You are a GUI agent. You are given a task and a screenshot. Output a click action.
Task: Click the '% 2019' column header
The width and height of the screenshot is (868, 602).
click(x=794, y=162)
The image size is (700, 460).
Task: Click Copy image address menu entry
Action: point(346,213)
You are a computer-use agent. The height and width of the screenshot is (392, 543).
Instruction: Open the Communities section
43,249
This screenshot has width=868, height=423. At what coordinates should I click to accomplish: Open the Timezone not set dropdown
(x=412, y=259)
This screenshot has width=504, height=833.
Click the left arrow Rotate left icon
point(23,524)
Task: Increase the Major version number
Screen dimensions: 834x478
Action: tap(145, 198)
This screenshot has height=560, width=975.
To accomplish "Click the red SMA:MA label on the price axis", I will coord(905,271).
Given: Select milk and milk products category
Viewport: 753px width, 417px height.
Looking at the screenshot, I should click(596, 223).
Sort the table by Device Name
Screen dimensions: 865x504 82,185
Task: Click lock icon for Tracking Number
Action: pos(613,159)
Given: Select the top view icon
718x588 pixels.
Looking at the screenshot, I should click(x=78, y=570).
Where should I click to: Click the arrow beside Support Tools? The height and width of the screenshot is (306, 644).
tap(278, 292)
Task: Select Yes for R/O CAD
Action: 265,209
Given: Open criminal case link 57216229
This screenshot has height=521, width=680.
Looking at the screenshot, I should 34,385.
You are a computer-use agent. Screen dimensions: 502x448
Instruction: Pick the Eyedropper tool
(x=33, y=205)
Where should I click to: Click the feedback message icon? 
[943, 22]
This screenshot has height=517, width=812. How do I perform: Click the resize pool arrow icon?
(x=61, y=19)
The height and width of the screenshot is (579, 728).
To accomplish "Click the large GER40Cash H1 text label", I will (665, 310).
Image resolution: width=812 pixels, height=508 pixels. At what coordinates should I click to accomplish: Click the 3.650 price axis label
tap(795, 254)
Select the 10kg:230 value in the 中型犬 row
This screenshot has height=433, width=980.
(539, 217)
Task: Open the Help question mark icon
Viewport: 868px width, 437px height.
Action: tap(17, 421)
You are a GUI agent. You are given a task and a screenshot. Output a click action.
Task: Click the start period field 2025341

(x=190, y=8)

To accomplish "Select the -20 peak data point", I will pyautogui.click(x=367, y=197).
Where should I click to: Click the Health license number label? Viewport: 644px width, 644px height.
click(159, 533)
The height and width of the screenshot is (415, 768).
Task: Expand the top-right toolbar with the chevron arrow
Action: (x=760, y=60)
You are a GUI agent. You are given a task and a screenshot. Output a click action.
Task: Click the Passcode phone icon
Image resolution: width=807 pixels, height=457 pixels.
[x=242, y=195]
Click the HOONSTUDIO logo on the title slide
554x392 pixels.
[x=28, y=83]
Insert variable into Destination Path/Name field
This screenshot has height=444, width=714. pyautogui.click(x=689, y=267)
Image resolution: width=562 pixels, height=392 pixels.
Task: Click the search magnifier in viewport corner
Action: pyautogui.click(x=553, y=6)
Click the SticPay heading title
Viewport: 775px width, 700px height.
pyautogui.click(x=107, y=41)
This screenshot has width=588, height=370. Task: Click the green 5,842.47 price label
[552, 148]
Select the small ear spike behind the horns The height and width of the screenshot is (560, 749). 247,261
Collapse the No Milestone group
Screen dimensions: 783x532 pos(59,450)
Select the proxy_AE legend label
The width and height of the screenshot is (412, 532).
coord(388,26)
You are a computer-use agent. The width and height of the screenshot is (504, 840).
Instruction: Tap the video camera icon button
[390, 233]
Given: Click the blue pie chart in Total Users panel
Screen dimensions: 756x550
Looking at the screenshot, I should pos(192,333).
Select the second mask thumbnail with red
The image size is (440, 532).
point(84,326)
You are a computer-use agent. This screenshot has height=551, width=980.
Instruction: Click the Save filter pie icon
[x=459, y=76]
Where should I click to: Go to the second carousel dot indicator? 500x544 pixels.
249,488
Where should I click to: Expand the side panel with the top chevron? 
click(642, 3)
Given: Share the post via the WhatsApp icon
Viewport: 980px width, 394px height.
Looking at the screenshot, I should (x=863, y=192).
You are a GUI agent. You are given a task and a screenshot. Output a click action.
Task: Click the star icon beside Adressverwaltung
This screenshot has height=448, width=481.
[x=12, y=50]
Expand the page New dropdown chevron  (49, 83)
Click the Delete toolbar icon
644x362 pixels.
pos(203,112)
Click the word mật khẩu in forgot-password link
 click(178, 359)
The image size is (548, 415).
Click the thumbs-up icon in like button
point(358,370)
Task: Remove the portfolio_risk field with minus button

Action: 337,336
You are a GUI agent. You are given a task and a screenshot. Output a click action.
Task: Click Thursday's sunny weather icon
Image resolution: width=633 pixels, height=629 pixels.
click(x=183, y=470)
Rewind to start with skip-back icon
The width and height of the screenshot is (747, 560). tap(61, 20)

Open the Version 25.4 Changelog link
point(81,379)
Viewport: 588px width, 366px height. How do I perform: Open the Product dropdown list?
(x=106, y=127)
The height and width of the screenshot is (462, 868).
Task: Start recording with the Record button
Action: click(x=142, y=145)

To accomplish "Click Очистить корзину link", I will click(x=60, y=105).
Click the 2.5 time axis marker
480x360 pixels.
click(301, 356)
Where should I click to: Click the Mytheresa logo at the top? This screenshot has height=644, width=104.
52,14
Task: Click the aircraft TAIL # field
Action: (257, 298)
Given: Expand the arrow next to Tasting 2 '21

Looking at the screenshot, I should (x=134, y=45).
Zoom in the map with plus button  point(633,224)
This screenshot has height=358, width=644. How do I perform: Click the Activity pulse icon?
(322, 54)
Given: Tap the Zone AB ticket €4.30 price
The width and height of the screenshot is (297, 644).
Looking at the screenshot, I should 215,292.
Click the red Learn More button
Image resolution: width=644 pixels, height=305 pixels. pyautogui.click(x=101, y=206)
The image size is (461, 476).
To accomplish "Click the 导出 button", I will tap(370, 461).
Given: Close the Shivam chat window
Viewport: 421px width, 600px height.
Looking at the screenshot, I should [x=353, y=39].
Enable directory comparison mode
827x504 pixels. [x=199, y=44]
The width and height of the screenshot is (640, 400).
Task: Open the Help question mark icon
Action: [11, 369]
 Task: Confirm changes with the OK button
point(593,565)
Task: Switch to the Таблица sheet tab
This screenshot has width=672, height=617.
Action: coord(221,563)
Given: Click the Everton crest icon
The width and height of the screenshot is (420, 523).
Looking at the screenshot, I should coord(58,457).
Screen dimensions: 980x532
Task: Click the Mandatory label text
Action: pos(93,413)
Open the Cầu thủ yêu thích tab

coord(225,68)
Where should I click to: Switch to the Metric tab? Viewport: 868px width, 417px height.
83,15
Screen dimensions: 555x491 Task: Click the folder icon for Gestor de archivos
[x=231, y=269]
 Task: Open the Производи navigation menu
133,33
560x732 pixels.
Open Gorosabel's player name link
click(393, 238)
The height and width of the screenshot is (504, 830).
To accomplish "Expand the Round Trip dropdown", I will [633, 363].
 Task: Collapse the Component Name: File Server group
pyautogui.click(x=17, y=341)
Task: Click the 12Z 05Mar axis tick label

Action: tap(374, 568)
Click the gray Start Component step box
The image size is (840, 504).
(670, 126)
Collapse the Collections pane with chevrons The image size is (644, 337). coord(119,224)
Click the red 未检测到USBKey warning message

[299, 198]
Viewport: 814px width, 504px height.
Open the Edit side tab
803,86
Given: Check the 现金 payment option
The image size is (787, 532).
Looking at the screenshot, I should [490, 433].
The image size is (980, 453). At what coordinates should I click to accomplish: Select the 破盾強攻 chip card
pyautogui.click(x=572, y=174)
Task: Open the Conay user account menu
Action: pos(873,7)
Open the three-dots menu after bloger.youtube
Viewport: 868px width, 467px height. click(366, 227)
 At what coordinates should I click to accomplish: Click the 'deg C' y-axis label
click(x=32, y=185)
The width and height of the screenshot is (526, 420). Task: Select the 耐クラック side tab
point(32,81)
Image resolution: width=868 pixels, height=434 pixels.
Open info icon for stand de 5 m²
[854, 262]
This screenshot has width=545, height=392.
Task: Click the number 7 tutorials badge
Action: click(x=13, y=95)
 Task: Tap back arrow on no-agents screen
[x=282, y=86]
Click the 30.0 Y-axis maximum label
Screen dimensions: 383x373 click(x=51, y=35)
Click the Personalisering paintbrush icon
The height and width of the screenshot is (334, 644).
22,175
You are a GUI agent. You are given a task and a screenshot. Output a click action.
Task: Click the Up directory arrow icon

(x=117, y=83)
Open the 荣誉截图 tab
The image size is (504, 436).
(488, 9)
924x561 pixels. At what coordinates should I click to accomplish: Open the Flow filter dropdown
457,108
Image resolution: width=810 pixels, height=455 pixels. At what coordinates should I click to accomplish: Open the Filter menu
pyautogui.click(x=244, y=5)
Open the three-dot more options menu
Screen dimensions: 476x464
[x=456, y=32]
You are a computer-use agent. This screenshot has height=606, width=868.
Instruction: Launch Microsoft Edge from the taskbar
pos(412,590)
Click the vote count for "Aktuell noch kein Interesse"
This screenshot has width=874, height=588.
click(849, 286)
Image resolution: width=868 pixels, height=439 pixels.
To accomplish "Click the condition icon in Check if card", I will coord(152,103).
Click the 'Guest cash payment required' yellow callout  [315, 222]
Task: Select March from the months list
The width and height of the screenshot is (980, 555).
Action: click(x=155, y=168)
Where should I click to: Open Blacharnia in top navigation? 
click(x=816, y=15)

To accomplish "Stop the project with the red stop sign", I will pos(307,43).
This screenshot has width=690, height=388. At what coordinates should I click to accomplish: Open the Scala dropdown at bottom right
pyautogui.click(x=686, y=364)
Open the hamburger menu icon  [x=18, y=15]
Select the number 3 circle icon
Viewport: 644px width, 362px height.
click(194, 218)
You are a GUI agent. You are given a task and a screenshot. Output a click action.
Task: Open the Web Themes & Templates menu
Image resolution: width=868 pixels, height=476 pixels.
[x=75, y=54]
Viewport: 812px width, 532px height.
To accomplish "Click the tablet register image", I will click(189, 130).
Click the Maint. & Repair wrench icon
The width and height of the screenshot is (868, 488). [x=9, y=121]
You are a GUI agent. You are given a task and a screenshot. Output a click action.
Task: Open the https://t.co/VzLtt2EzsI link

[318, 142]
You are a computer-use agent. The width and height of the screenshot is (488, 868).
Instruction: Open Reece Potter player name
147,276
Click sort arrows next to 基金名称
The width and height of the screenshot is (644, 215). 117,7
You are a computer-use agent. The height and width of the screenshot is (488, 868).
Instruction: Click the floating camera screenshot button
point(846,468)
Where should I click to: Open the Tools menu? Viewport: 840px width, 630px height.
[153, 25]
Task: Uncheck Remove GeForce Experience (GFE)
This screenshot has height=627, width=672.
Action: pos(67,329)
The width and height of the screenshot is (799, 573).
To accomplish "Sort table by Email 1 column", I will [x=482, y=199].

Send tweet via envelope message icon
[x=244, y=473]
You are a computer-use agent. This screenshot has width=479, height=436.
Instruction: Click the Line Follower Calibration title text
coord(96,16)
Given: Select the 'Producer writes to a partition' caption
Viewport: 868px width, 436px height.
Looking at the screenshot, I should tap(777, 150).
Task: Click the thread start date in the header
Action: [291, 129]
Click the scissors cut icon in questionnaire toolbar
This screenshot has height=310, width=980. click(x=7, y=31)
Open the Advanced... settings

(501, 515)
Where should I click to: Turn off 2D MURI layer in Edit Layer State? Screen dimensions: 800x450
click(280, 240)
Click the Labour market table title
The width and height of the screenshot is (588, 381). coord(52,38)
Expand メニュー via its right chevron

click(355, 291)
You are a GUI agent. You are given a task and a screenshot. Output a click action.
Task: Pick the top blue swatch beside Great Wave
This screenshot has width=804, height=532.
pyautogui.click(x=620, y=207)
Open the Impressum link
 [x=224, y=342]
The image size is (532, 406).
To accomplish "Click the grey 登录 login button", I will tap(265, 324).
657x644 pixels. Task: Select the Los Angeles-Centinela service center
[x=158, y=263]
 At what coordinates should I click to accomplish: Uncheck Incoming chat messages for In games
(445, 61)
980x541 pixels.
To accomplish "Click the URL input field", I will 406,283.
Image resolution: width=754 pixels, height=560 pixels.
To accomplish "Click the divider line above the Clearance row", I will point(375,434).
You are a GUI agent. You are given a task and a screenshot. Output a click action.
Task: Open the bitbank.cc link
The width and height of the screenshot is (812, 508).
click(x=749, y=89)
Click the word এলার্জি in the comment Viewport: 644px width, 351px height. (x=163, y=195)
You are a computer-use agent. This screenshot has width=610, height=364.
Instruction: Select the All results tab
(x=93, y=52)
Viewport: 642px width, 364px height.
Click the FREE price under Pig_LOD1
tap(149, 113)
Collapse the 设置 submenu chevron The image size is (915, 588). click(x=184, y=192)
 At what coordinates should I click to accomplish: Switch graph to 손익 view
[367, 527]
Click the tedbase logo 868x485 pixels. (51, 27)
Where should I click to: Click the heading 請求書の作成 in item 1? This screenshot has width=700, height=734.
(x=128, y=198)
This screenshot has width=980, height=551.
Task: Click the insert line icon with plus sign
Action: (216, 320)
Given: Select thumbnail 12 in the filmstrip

━━━

### EXERCISE DETAILS
Starting at the line above that contains "Image resolution: width=754", write out each line exactly until the line that contains "Click the word এলার্জি" has been written, and stop there.

### OUTPUT FOR THIS EXERCISE
Image resolution: width=754 pixels, height=560 pixels.
To accomplish "Click the divider line above the Clearance row", I will point(375,434).
You are a GUI agent. You are given a task and a screenshot. Output a click action.
Task: Open the bitbank.cc link
The width and height of the screenshot is (812, 508).
click(x=749, y=89)
Click the word এলার্জি in the comment Viewport: 644px width, 351px height. (x=163, y=195)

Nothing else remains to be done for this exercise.